ZooKeeper

Introduction

ZooKeeper - a service for coordinating process of distributed applications. It's actually a key/value table with hierarchical keys. But it's not designed to general data storage purposes, but still some clients information could be stored there.

How it actually tries to achieve all it? By incorporating elements from group messaging, shared registers and distributed lock services into a replicated, centralized service. To combine all these features into one, ZooKeeper uses wait-free shared registered and FIFO execution guarantees with an event-driven mechanism, so it could be still simple and powerful at the same time.

The idea fo ZooKeeper was mainly inspired by Chubby, locking service with strong synchronization guarantees. Meanwhile, ZooKeeper was developed avoiding blocking primitives, locks. This system implements an API that manipulates simple wait-free data objects , organized hierarchically as in file system.

▸ Exercise materials:
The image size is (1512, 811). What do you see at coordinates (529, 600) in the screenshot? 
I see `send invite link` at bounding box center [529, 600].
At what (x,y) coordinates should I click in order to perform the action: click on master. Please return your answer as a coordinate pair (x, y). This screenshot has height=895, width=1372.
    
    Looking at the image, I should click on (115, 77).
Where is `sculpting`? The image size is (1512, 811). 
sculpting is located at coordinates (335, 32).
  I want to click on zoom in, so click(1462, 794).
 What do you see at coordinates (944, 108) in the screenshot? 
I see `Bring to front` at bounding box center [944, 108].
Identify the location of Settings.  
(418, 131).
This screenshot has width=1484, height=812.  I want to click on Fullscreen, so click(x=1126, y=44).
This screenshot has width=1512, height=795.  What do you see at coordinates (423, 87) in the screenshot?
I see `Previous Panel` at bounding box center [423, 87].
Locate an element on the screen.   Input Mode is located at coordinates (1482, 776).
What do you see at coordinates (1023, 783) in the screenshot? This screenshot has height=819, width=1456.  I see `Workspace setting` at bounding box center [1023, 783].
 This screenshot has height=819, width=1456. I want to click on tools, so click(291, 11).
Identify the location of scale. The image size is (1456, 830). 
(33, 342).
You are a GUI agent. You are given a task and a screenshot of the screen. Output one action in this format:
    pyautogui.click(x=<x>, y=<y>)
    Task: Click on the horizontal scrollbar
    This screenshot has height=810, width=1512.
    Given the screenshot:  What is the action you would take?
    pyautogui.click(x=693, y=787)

▸ Work to do:
1. Rewrite the records as a numbered list, starting with their first line and going on through the line that contains "This screenshot has width=1484, height=812.", and omit any blank lines.
2. Extend the text about ZooKeeper from the point where it stops.
The ZooKeeper text and the records have nothing to do with each other.

▸ Answers to the exercise:
1.
1. The image size is (1512, 811). What do you see at coordinates (529, 600) in the screenshot? 
2. I see `send invite link` at bounding box center [529, 600].
3. At what (x,y) coordinates should I click in order to perform the action: click on master. Please return your answer as a coordinate pair (x, y). This screenshot has height=895, width=1372.
4.     Looking at the image, I should click on (115, 77).
5. Where is `sculpting`? The image size is (1512, 811). 
6. sculpting is located at coordinates (335, 32).
7.   I want to click on zoom in, so click(1462, 794).
8.  What do you see at coordinates (944, 108) in the screenshot? 
9. I see `Bring to front` at bounding box center [944, 108].
10. Identify the location of Settings.  
11. (418, 131).
12. This screenshot has width=1484, height=812.  I want to click on Fullscreen, so click(x=1126, y=44).

2.
In the system consensus could be implemented for any number of processes, only if the guarantee for both, FIFO client ordering of all operations (implemented by simple pipelined architecture) and linearizable writes (guaranteed by leader-based atomic broadcast protocol - Zab), would be provided. One of the advantages of ZooKeeper, in comparison to Chubby, is that former uses watches to keep track on the updates, so it avoid blocking updates to invalidate the cache, like they do in Chubby.

ZooKeeper Service

  • Znodes - abstraction for clients; set of data nodes, organized into a hierarchical name space.
    • Regular. Client can create and delete them.
    • Ephemeral. Client can create. They will be deleted automatically by the system when the session is over.
  • ZooKeeper implements watches to allow clients to receive updates on the preferred directory/znode without requiring polling.
  • Methods within the system could be both synchronous and asynchronous, depends on the operation performed by client (one operation or multiple ones respectively).
  • Guarantees.
    • Linearizable writes.
    • FIFO client order.
    • Handling shared configuration updates.
    • Liveness and durability

ZooKeeper usage

Two features introduced in ZooKeeper allows it to cover thing mentioned below:

  • Two types of nodes: regular and ephemeral.
  • Watches.

Where exactly ZooKeeper could be implemented?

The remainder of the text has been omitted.